**INPUT:**
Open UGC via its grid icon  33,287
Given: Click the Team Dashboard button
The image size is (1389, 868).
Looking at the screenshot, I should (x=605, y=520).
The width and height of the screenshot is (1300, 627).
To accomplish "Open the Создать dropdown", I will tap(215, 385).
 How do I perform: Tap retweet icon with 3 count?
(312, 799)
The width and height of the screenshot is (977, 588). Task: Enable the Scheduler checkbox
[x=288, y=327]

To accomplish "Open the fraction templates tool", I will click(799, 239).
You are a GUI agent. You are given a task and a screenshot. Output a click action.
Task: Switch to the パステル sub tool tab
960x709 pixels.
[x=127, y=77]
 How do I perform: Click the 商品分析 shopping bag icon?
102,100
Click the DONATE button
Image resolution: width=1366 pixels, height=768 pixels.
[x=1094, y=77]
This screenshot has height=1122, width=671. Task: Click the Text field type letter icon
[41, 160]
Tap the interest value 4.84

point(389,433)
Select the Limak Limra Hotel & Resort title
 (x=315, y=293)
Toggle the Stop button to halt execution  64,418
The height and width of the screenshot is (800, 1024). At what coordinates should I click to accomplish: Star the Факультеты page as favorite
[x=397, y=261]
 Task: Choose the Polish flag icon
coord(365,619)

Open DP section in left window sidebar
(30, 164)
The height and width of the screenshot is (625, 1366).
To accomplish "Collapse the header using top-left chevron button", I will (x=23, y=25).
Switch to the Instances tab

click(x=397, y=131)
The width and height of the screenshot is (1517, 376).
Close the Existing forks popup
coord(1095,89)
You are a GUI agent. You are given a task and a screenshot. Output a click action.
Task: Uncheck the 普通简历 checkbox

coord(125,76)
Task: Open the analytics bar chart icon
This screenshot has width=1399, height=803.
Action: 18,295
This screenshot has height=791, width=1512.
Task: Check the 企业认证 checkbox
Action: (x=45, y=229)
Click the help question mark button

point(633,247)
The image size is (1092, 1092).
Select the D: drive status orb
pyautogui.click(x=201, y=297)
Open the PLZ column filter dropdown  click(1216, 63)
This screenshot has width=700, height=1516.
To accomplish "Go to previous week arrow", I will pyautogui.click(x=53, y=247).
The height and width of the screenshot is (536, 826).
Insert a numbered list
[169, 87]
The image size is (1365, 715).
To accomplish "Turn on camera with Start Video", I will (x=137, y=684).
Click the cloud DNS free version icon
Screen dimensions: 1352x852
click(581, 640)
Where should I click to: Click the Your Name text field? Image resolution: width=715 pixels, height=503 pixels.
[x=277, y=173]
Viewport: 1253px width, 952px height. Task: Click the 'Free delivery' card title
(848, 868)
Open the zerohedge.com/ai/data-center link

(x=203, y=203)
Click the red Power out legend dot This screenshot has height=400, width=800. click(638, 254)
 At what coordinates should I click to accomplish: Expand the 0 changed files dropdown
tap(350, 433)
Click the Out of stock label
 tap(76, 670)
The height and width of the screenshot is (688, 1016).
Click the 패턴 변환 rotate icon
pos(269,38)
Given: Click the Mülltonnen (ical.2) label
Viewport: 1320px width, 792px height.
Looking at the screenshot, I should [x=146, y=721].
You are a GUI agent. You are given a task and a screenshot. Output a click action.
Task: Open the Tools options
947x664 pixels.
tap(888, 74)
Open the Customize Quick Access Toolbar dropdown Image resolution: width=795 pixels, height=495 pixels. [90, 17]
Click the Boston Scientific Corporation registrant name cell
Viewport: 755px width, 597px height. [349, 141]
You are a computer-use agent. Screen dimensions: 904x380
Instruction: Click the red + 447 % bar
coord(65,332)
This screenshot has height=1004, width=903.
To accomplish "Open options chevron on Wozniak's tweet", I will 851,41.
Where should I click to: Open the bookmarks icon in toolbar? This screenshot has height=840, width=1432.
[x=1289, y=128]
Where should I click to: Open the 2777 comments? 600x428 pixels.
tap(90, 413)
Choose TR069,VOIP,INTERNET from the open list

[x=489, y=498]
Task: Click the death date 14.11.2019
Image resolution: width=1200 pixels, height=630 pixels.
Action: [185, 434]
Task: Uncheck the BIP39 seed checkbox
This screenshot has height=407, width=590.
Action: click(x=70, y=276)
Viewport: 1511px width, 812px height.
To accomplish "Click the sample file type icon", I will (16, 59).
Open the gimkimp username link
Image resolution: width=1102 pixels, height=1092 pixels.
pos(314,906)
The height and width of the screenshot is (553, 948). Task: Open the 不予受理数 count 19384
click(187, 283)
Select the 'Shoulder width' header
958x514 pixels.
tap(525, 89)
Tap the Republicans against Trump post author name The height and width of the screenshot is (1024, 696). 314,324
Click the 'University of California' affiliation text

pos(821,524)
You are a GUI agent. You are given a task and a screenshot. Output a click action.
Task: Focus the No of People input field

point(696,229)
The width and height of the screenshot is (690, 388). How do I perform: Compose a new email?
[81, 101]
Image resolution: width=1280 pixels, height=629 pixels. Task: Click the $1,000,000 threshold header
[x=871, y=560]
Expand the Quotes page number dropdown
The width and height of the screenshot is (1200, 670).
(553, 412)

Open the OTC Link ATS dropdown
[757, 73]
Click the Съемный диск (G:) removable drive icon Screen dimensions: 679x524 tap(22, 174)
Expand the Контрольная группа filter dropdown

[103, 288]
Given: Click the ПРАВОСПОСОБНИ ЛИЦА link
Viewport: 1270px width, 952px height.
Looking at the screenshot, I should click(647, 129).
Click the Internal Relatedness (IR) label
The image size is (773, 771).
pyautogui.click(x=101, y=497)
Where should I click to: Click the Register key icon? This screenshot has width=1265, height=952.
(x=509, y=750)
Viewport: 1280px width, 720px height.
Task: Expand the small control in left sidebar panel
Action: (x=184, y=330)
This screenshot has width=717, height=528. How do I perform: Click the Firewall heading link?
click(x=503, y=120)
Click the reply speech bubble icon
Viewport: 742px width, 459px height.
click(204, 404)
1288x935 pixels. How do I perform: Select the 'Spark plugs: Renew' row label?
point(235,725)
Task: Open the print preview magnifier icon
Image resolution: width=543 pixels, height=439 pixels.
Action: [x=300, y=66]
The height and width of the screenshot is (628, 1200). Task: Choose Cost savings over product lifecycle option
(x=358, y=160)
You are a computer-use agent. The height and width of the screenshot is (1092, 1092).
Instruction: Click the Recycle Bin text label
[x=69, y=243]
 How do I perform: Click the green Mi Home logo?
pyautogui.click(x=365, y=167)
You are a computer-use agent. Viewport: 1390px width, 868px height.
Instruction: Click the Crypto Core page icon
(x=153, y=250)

**YOUR INSTRUCTIONS:**
Every line above carrying the word "computer" needs to be shown.

**RESPONSE BELOW:**
You are a computer-use agent. Screen dimensions: 904x380
You are a computer-use agent. The height and width of the screenshot is (1092, 1092).
You are a computer-use agent. Viewport: 1390px width, 868px height.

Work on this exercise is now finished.